WI: An arab country promoting family planning?

In 1915 Saudi-Arabia had population of some 1,9 million and now with some 33 million and rising. Due to economy based almost solely on oil this is clearly unsustainable.

Now, what if Saudi leadership, say, in 1960's, decided to promote family planning, perhaps with vast subsidies available due to oil income? Leading to population of perhaps, say, 10 million in 2017? Of course this policy would have risks, as smaller population would be better educated and thus less easy to reign upon.

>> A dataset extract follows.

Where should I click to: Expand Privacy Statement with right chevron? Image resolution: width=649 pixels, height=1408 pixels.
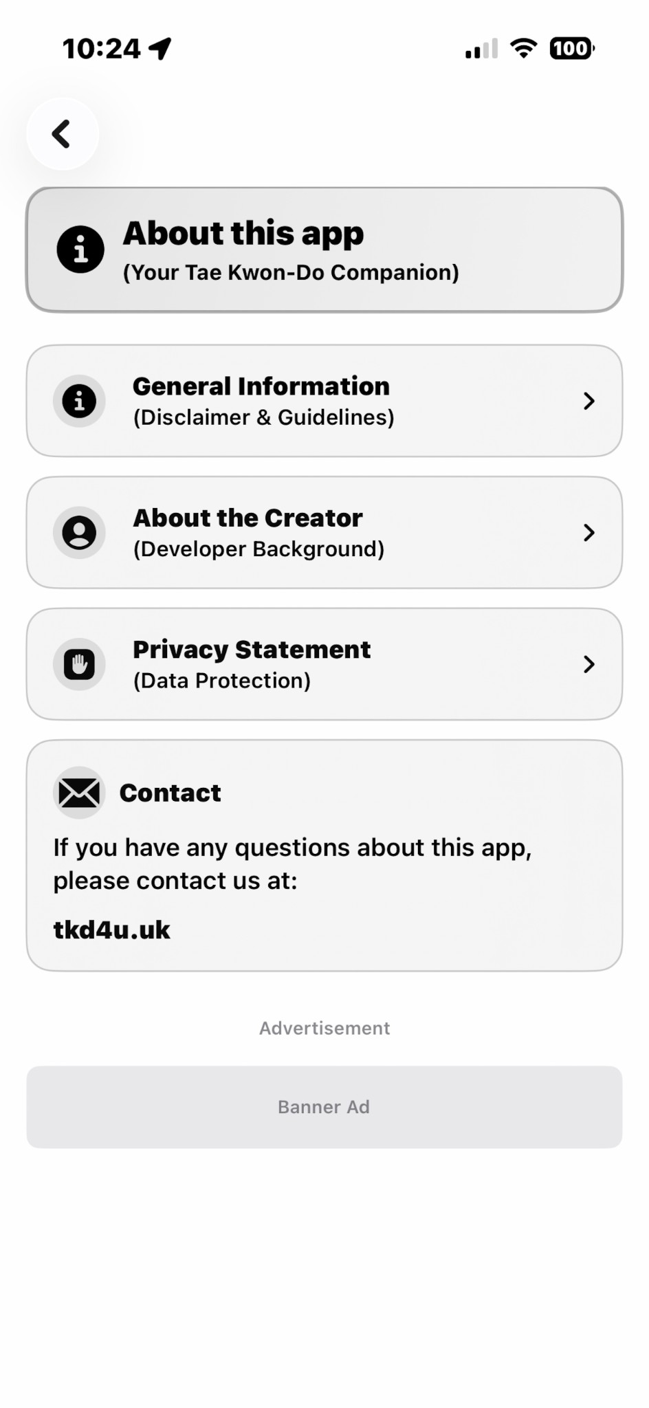coord(589,664)
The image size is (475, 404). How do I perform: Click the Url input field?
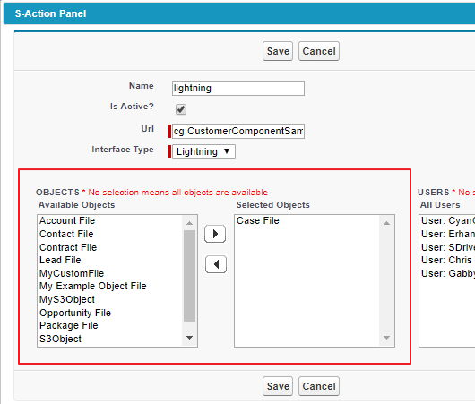(238, 131)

As Saudi-Arabia is wahhabist crazycracy this might be of course ASB, but how about some arab socialist country, perhaps Egypt as prime candidate? What might Egypt with population of, say, 40-50 million people look like?
 
Most of Saudi Arabia's increase is because of immigrants. Foreigners currently make up anywhere between 20-35% of Saudis. And the current total fertility rate is 2.09 according to the CIA World Factbook.
 
Most of Saudi Arabia's increase is because of immigrants. Foreigners currently make up anywhere between 20-35% of Saudis. And the current total fertility rate is 2.09 according to the CIA World Factbook.
This.
Saudi Arabia already has the lowest birth rate in the Middle East by far.
 
Egypt is in fact promoting birth control: https://www.reuters.com/article/us-...o-fight-rapid-population-growth-idUSKCN1BA153 "Egypt’s Al-Azhar university, a 1,000-year-old seat of Islamic learning, endorsed the ministry’s plan and said family planning is not forbidden. Ousted President Hosni Mubarak and his wife Suzanne set up a population control program decades ago but this is the first time the government says it is motivated by concern that rapid expansion saps the economy..."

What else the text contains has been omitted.